Volodia había empezado a gritar a voz en cuello, como si estuviera en una reunión clandestina de estudiantes.
—¿Has hablado con ella alguna vez? —le preguntó Frank.
Sí. Al parecer Volodia había hablado con ella varias veces, pero siempre en público. Se habían visto en tres ocasiones, en la biblioteca pública de Prechistenskaia, a la que iba porque las bibliotecas de la universidad cerraban durante los periodos de agitación estudiantil, que no terminaban nunca. Lisa iba allí a leer revistas y periódicos cuando acababa su jornada de trabajo detrás del mostrador. En la biblioteca se permitía hablar en voz baja, aunque Frank pensó que las normas difícilmente permitirían que respiraran uno al lado del otro o que incluso llegaran a tocarse.

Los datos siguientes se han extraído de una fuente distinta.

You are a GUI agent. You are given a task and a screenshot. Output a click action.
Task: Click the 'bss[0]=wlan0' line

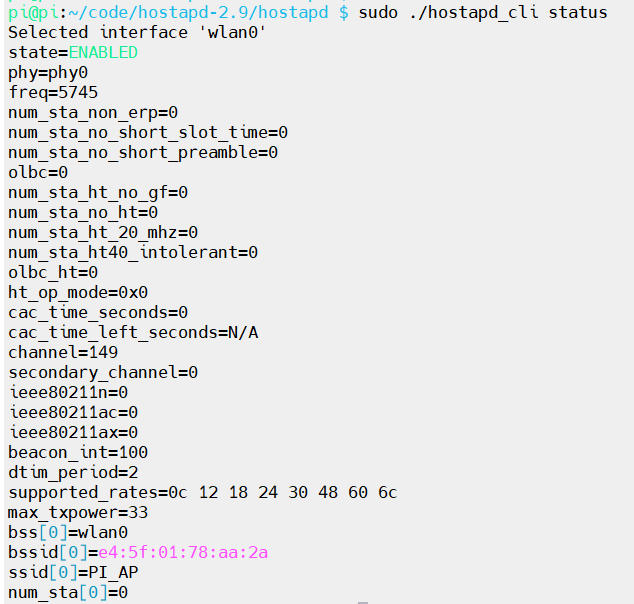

Volodia estaba a punto de echarse a llorar. Tenía los ojos llenos de lágrimas contenidas, las pupilas brillantes, como en ocasiones le ocurría a Annushka. No emitía un solo sonido. Sin previo aviso, dejó caer las ramas de sauce y lo que quedaba del pan, y le echó los brazos a Frank alrededor del cuello.
—¿Me cree usted? Todo lo que le he dicho… ¿Me cree usted?
Frank se sintió en inferioridad de condiciones.
—Yo no quería matarle. No hablaba en serio. ¡Lo único que quería era asustarle!
—¿Por qué pensaste que ibas a asustarme?
—Porque creía que era usted un cobarde —dijo Volodia—. Pero estaba equivocado. Muy equivocado…
—¿Por qué creías que era un cobarde?
Porque salió huyendo de la institutriz inglesa.
Frank se deshizo de los largos brazos de Volodia, que seguían aferrados a su cuello. Había visto cómo Lisa, Dolly, Ben y Annushka se alejaban de él. Había visto sus espaldas, más allá de la capilla Inverskaia. Las palomas consiguieron abrirse paso entre la aglomeración de cuerpos y piernas para hacerse con los trozos de pan que Volodia había arrojado al suelo. Frank se dirigió a toda prisa al centro de la plaza, enfrentándose a la corriente humana, hacia Lisa. Cuando se encontró con ellos (lo que, después de todo, no resultó tan difícil, ya que el suelo que rodeaba la Inverskaia estaba hecho de adoquines de granito rosa y gris, y Annushka solo caminaba por los de color rosa), los niños le rodearon con los brazos llenos de ramas de sauce. Tenía que dejarles ir con Lisa a la dacha durante las vacaciones escolares, desde el martes de Pascua hasta el día de la onomástica de la zarina. Frank les dijo que todavía habría nieve en el suelo de los bosques. Y en Moscú ni se habían abierto las ventanas todavía, y él tendría que ir a trabajar a la Reidka, que no cerraba durante las vacaciones. Les preguntó qué iba a hacer sin ellos, y Dolly respondió que estaba segura de que la señora Graham le pediría que fuera a visitarla con frecuencia a la capellanía.
—¡Jura por la salud de su majestad imperial que nos dejarás ir! —gritó Ben.
—Pero vuestra madre podría regresar mientras estuvierais fuera…
—¿Esperas su regreso, entonces? —preguntó Dolly.
—No.
Annushka dijo que quería que la llevara en brazos. Lisa no dijo nada. Después de todo, solo serían unos días, y por mucha humedad y frío que pudieran pasar, sería muy poco amable no dejarles ir.